ModTexas also calls attention to noteworthy buildings in danger of being torn down. It acutely captures how the passage of time and shifting ways of life have rendered certain structures obsolete, such as a spectacular round bank off Interstate 35 in Bellmead, near Waco. Opened in 1979, the American Bank building is slated for demolition this summer. “The bank still owns it, but they’re going to tear it down because no one goes to the bank anymore,” Koush says. “They’re building a building that’s much smaller to replace it.”
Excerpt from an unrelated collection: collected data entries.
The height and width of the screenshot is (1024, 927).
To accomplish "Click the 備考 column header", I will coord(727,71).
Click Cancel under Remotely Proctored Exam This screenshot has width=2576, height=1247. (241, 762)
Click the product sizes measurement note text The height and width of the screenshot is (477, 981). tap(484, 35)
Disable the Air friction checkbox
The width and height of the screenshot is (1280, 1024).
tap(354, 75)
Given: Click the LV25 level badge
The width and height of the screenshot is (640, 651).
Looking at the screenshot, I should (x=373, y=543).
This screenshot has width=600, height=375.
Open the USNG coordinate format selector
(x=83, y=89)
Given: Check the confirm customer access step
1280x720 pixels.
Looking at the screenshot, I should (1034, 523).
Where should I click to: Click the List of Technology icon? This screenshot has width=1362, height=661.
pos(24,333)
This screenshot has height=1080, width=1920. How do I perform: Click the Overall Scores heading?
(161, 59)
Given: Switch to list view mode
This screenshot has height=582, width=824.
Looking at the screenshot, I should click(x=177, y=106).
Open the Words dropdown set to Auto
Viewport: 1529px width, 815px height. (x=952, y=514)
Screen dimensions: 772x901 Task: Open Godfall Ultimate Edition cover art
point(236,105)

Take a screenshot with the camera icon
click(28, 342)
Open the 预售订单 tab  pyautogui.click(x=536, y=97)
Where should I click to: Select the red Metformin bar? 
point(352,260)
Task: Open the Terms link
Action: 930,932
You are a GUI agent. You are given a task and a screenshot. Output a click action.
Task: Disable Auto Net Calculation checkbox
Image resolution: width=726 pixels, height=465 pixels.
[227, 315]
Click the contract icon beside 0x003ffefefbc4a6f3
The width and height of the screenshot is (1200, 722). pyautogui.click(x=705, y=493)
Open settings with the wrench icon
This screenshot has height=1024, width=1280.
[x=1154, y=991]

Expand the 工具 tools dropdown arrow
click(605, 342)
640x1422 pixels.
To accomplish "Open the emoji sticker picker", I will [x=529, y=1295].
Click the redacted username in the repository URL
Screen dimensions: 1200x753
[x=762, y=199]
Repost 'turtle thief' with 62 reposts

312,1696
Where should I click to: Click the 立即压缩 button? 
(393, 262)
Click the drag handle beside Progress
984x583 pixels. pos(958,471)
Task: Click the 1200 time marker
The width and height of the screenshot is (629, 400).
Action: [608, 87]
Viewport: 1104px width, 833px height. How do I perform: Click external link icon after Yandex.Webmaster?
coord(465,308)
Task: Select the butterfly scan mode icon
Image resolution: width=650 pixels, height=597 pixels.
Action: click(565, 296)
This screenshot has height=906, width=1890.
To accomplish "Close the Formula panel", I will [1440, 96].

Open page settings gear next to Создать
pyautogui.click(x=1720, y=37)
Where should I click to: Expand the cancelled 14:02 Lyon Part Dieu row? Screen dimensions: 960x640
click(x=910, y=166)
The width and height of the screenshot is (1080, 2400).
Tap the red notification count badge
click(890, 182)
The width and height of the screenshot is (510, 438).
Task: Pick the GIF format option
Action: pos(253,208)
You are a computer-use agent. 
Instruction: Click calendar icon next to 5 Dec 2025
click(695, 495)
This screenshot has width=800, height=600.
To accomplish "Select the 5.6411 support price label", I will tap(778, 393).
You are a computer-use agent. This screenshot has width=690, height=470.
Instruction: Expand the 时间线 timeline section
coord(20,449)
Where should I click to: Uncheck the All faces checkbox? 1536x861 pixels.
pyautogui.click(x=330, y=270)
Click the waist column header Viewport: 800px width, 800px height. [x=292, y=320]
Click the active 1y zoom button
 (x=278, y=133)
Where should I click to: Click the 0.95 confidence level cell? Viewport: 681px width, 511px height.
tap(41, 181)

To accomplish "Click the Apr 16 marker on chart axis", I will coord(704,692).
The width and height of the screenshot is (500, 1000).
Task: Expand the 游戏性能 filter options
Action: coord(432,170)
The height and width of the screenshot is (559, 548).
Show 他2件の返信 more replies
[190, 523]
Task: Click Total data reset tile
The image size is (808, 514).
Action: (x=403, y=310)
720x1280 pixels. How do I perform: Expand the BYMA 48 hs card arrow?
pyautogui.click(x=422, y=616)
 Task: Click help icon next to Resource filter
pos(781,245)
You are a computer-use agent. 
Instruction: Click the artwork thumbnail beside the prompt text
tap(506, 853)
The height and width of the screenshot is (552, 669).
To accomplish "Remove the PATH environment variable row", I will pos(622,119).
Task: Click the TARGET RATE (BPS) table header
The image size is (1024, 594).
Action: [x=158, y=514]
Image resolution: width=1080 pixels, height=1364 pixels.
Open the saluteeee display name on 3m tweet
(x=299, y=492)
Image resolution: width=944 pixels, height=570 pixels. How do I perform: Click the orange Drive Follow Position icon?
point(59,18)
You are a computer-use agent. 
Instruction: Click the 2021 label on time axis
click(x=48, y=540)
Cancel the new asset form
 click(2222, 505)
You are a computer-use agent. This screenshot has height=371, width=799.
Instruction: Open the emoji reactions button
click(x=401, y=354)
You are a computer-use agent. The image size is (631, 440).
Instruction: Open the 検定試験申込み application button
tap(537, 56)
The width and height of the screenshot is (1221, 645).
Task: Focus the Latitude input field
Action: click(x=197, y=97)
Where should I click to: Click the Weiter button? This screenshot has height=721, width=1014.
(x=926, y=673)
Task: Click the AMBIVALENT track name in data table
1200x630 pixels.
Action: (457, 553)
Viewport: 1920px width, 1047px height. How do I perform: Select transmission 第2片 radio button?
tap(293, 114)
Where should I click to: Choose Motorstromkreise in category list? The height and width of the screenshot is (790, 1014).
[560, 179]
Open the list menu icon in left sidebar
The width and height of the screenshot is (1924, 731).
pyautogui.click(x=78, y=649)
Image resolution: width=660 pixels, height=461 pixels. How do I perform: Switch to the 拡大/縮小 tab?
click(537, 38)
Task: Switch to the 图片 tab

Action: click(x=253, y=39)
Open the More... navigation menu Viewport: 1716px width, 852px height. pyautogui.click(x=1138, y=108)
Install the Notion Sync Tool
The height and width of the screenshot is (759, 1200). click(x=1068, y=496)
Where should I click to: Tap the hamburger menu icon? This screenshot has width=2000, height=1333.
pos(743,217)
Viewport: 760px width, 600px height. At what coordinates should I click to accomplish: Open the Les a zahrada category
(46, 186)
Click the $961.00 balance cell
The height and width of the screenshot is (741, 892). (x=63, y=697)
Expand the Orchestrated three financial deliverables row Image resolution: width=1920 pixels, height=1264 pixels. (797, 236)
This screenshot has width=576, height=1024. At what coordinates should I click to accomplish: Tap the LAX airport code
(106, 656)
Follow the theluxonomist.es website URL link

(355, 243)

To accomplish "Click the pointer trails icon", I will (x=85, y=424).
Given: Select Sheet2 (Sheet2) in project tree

Modern architecture is still in its nascent preservation stages, given that buildings are not eligible for historic designation until fifty years after their construction. “We feel there’s a sense of urgency to protect these buildings because, one, they’re just on the cusp of being considered historic, and, two, since there was so much experimentation in form and materials back then, they can be more susceptible to time and the elements,” Walton says.

modern-love-bryans-holiday-plaza-motel
Bryan’s Holiday Plaza Motel.Molly Block/Catherine Couturier Gallery

As I started going further down the ModTexas rabbit hole, I realized that we don’t always see what’s around us all that clearly. Because of the pandemic, many of us are staying put in our own neighborhoods, so we have more opportunities to notice details we might not have otherwise. On a recent walk, I started picking up on instances of modern design everywhere, like a cherry-red carport tucked into a cul-de-sac and A-frame houses stretching toward the heavens. And while running an errand in North Austin, I took a detour down Burnet Road just so I could drive by the cheery, multicolored sign at Top Notch Hamburgers, a fast-food institution, complete with carhop service, that’s been around since 1971.

During the months I’ve spent sheltering in place, ModTexas has become, well, not a substitute for travel, exactly, but a new way to channel that desire to go somewhere else. It acts as a portal both to places in Texas I’ve never visited and to familiar sites, like the Jung Center, in my hometown of Houston. I’d only ever seen the place while driving by, so I was struck by how beautiful the building’s arches were up close in the Instagram photo.

Much like our world right now, the ModTexas photos aren’t devoid of loneliness. In fact, since people are rarely depicted amid these facades, the images evoke a sense of emptiness. Still, it’s a small comfort to remember that these buildings have weathered much over the years. Surely we can get through this moment too.